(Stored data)
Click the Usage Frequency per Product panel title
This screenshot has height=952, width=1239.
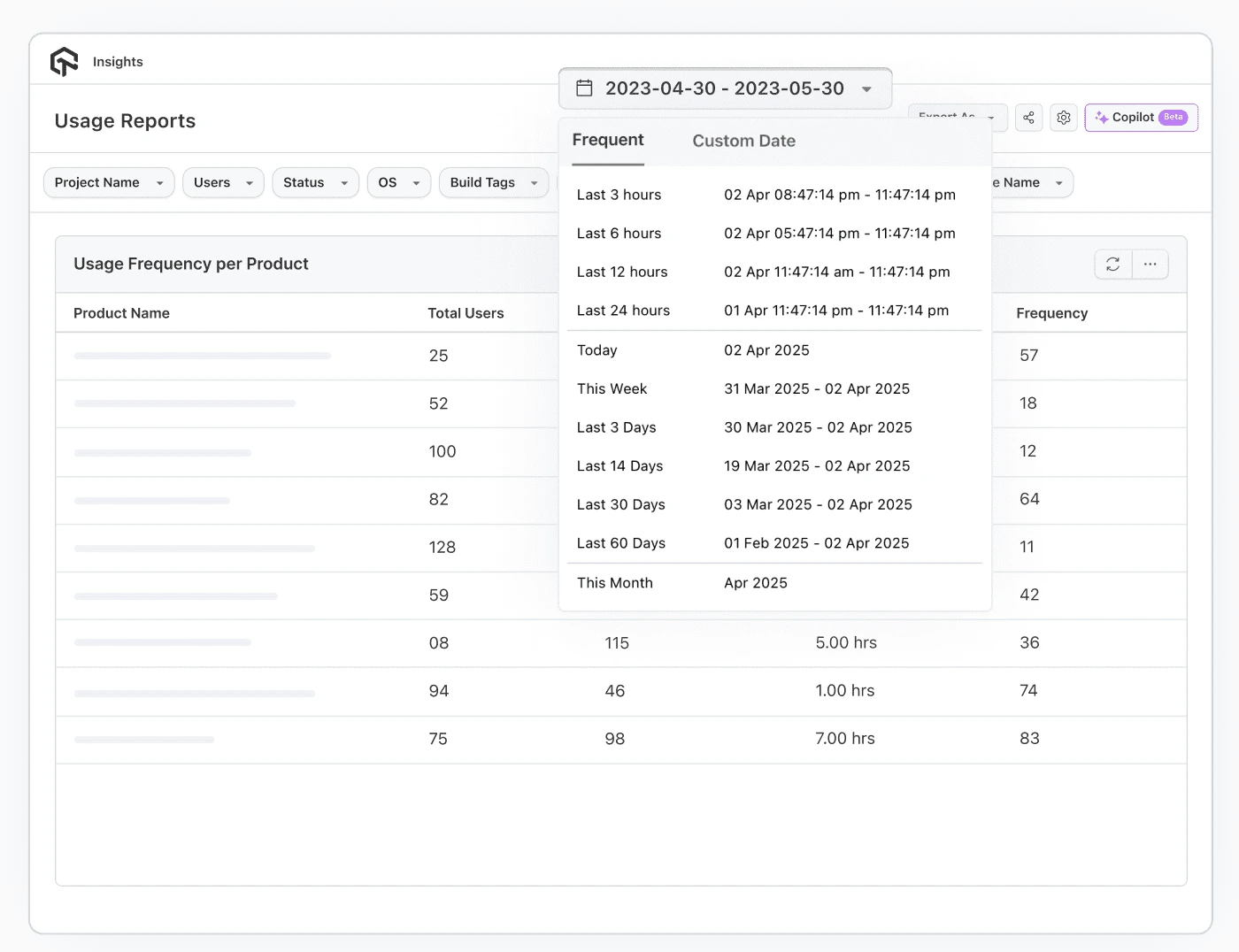tap(191, 264)
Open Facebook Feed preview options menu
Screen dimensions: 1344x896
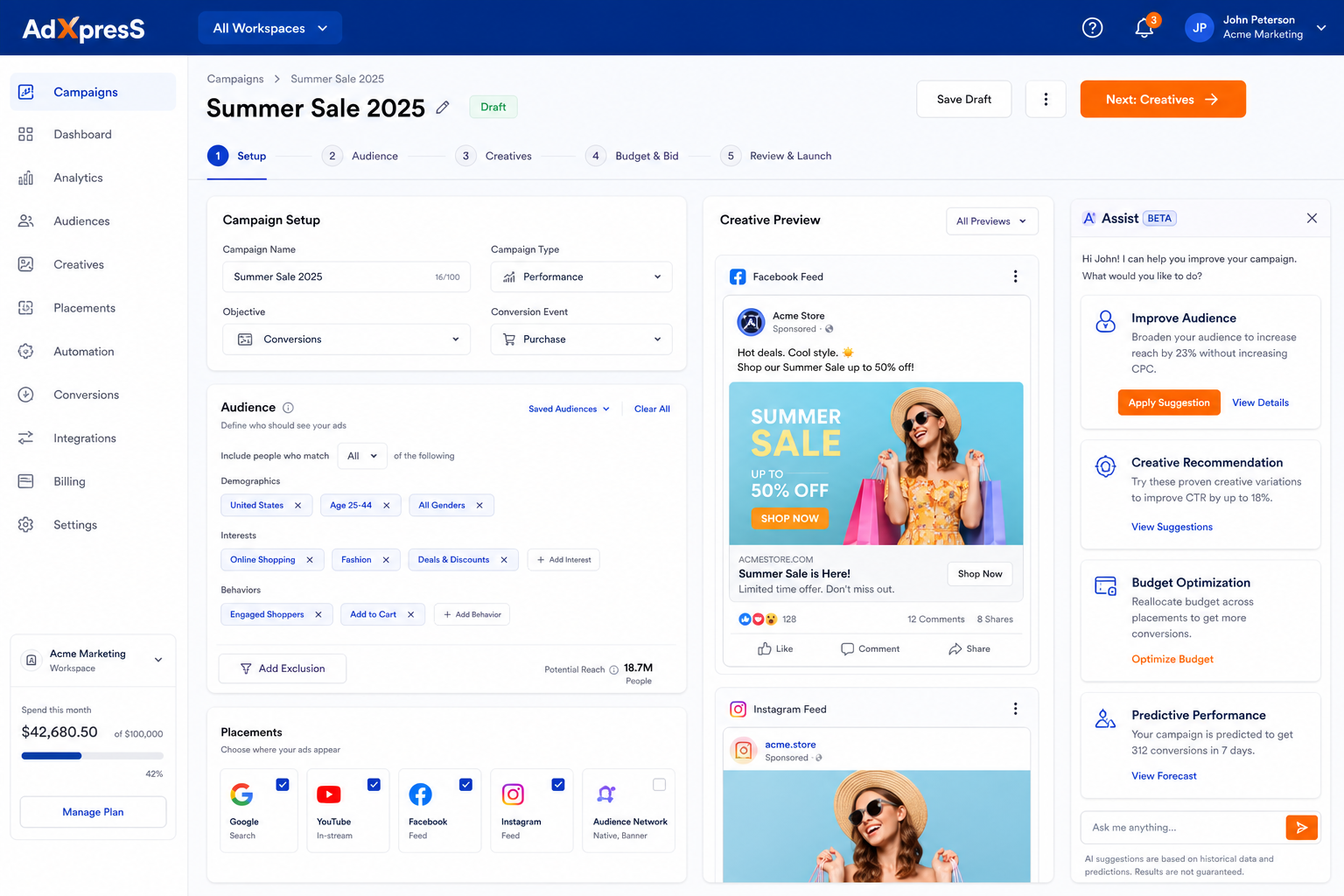click(x=1015, y=276)
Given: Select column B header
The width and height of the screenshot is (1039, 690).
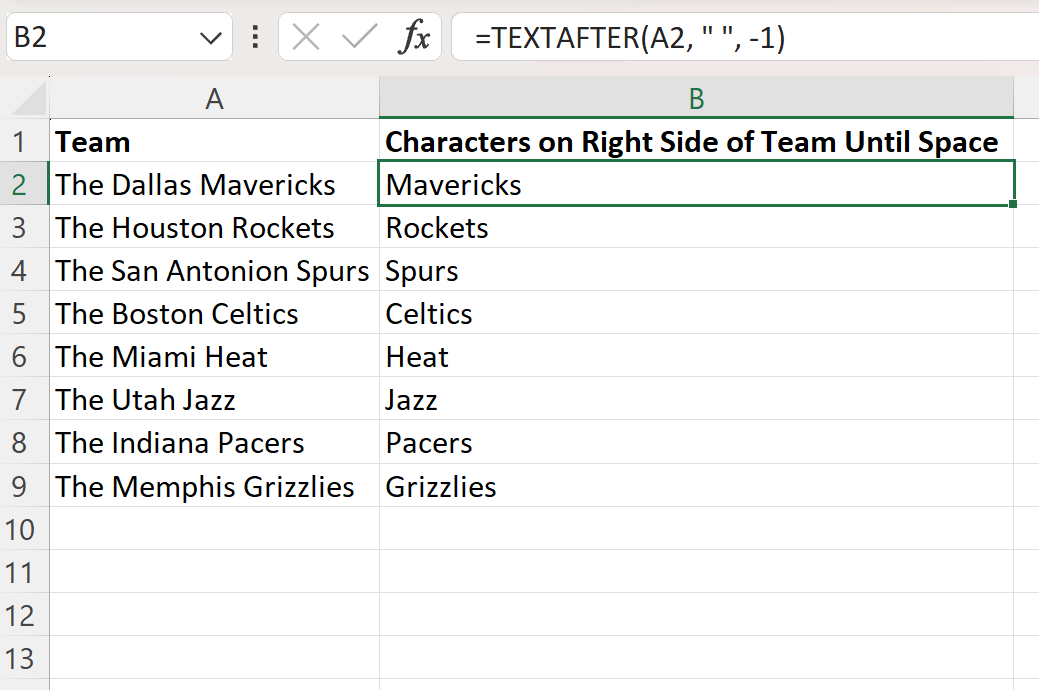Looking at the screenshot, I should 696,98.
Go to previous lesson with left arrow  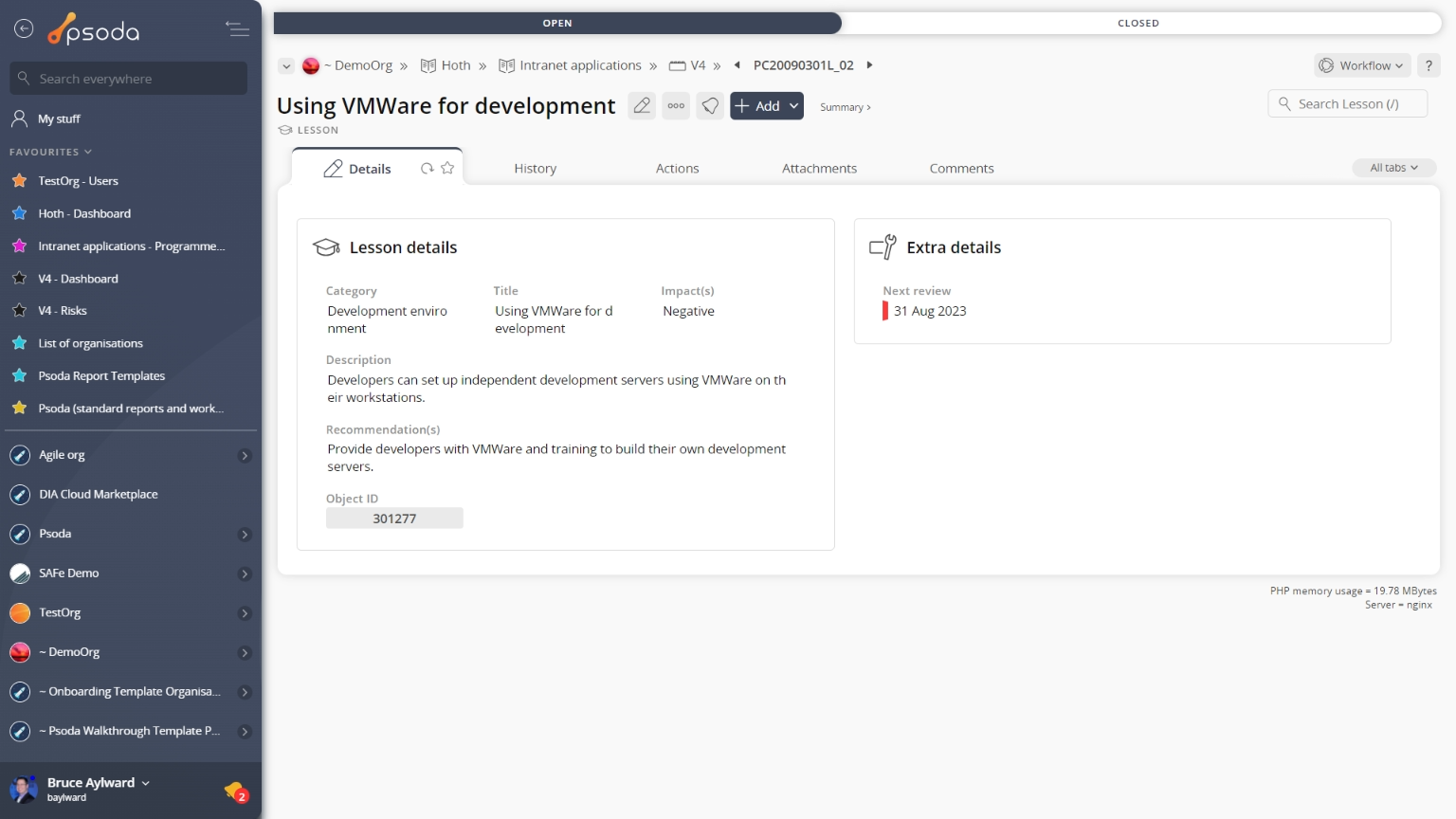click(x=737, y=65)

Task to complete:
Omit every picture, and please return the entries exactly from the first line through the line with "Given: Select column B header", both included.

Output of the task:
Click the Usage Frequency per Product panel title
This screenshot has height=952, width=1239.
tap(191, 264)
Open Facebook Feed preview options menu
Screen dimensions: 1344x896
click(x=1015, y=276)
Given: Select column B header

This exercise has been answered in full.